- **Given task**
Recast the material starting with the line that contains "Screen dimensions: 560x451" and going on through the line that contains "Open the wishlist" as a JSON list of strings, one string per line, with blank lines left out.

- **Entries**
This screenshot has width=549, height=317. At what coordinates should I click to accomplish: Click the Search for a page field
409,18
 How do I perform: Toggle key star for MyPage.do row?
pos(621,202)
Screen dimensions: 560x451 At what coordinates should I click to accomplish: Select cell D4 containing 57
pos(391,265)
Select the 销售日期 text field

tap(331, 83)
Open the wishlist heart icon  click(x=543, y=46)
---
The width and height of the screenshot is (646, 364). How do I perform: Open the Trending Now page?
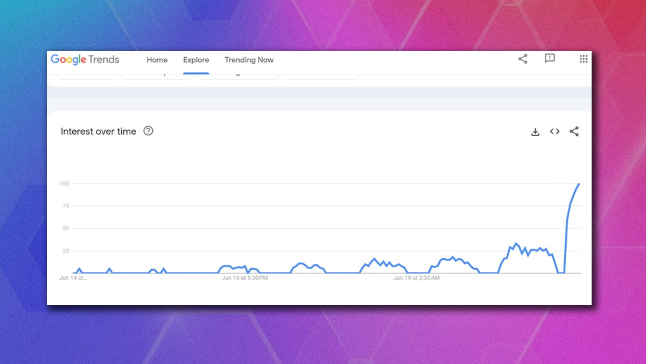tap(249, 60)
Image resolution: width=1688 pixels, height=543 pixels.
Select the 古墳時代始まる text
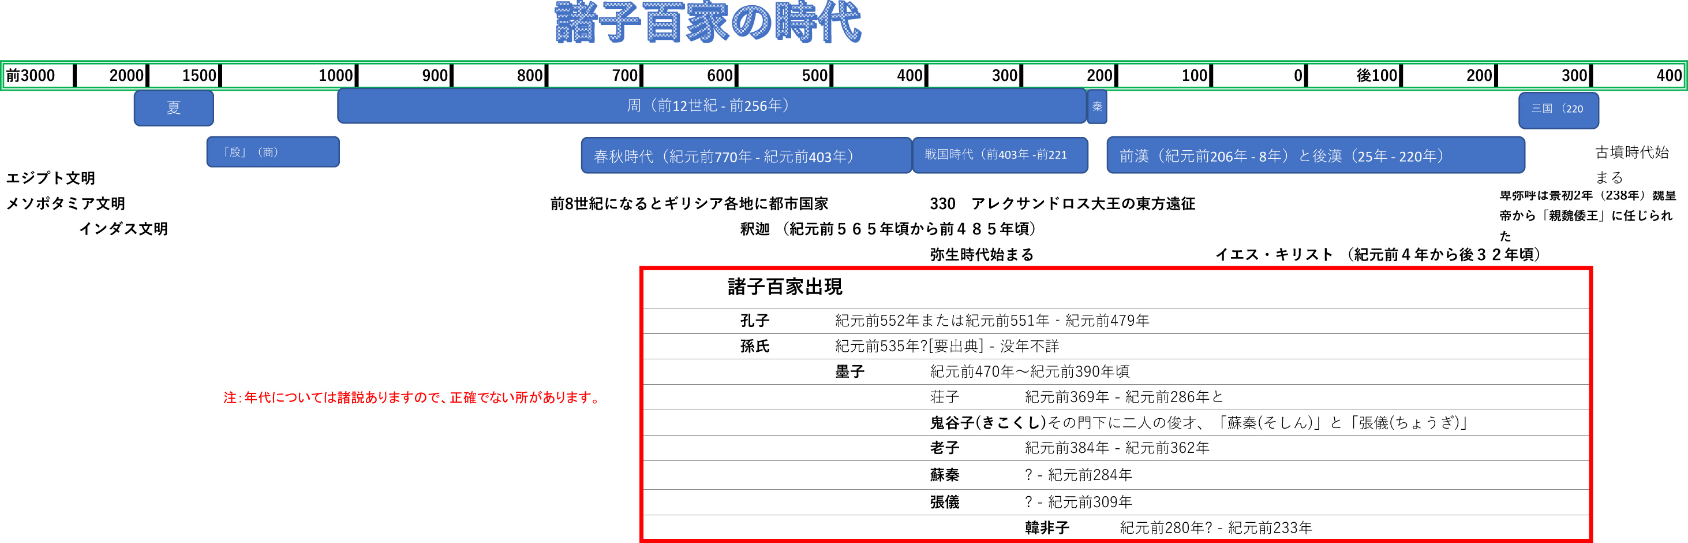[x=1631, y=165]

- **Result**
[
  "Screen dimensions: 560x451 At what coordinates should I click to accomplish: Select cell D4 containing 57",
  "pos(391,265)",
  "Select the 销售日期 text field",
  "tap(331, 83)",
  "Open the wishlist heart icon  click(x=543, y=46)"
]